Написано и поставлено Ильей столь много, что мне стоило огромных трудов выбрать самое мое заветное и любимое.
И все же, вот он выбор.
Лучшая книга: «Мы жили в семьдесят девятом».
Лучший поставленный сценарий: фильм «Папа» по пьесе Галича «Матросская тишина».
Лучший фильм, как режиссера художественного фильма: «Май».
Лучший фильм, как режиссера документального кино: «Французский сон».
Итак, передаю слово Илье.
Я не входил ни в ближний круг Женьки, ни в средний, но, тем не менее, мы работали вместе полтора года. Делали программу «Про фото» на канале «Культура». Женька был ведущим, Валя Донсков, мой друг и ВГИКовский однокурсник - режиссером, я сценарии писал. Потом, когда Валя ушел я стал и писать и режиссировать на пару с Колей Дуженковым.
С Владиславом они братья только по отцу, мамы разные. И когда родился Женька, Владислав, уже взрослый мужик, прислал отцу телеграмму: «Я слышал, у вас опять мальчик?»
Отец был для Жени абсолютный, непререкаемый авторитет, чьего мнения он боялся. Когда Женя первый раз вернулся в Горький, не поступив на актерский, Вацлав Янович сказал: «Больше поступать не будешь, не позорь фамилию». А парень ведь не на творческих турах завалился, на сочинении.
Поехал поступать второй раз. Творческие туры прошел, остались общеобразовательные предметы и тут умирает Владислав. Мама Евгения, Рива Левите, была на гастролях. Вацлав Янович один остался в Горьком. И все боялись ему о смерти сына сообщить. Как сообщить? По телефону нельзя, почти семидесятилетний старик и никого рядом, мало ли какая реакция. Выдернули Женьку с экзаменов.
Он приехал, зашел домой. Отец сидел, ел гречневую кашу. Женя говорит: «Папа, Владик умер!» А он посмотрел так на него, реакция на смерть тоже ведь непредставимая, «А, - говорит, - все это ерунда, слухи!». И стал продолжать есть кашу. Потом, конечно, до него дошло, но первая реакция была такая, самозащитная.

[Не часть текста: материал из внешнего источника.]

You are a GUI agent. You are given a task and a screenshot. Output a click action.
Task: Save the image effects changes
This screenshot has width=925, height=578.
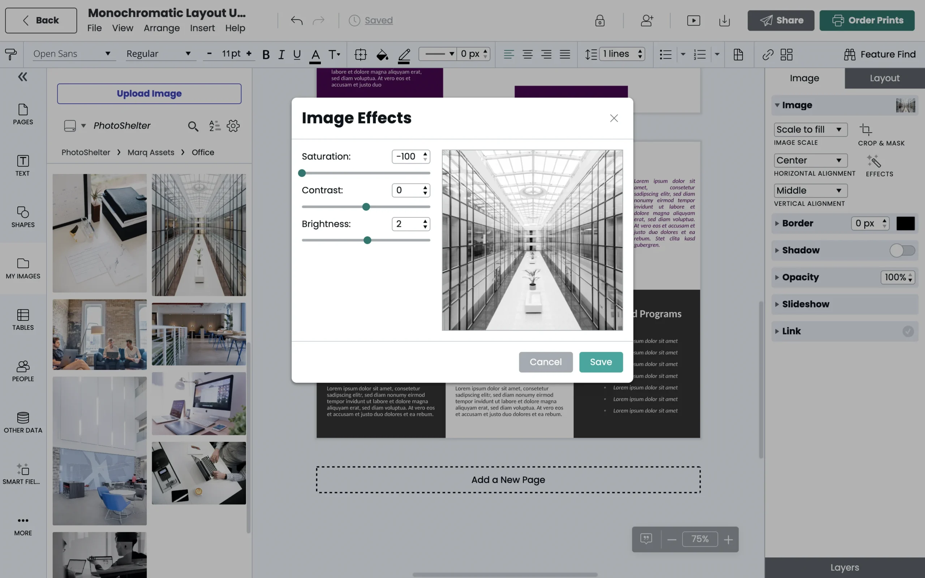click(600, 362)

Меня в этой истории поразило другое. Я представил семнадцатилетнего мальчика, который едет целую ночь в этом поезде, глаз не сомкнув, для того чтобы сообщить отцу о смерти брата. Мое глубокое убеждение, что эти восемь часов в поезде доформировали костяк Жениного характера. Человеческую, мужицкую закалку он получил тогда. На экране впечатление обманчивое. Женя в большинстве фильмов утонченный такой парнишка. А у него начало было очень мужское и очень харизматичное.
Ему эта закалка в профессии помогла. Несмотря на вроде удачную карьеру Женя пробивался ведь очень сложно. Очень долго искал свой театр. Сколько людей сломалось, ушло из профессии. А он остался, поскольку бил в одну цель, знал, что ему нужно, чувствовал свое призвание, возможности.
Хрупкий-хрупкий, а я помню, мы что-то отмечали в студии после съемок, взяли вина. И нет штопора. Женя не пил, был за рулем, просто сидел за столом, он вообще со всеми на равных держался, с операторами, гримерами. Смотрел на нас, смотрел и говорит: «Дайте сюда бутылку!» И тут я обратил внимание: точеная фигура Жени и мощнейшие руки. У него была совершенно непропорциональная ладонь. Бутылка тонет в его руке, он бьет по горлышку и пробка вылетает.
В работе за каждую букву цеплялся. За день-два до съемки я оставлял на вахте театра сценарий. К съемкам Женя знал эти пять листов назубок, без этих актерских штучек, - суфлер, заглядывание в текст.
Снимали в студии на Таганке, это не Останкино, там не было ничего. Ни раздевалок, ни гримерной. И Женя все время носил с собой костюм. Казалось бы, ну надень куртку, у нас не политическая программа. Нет, он на каждую съемку привозил костюм, смокинг. И никогда не опаздывал, - ни на секунду.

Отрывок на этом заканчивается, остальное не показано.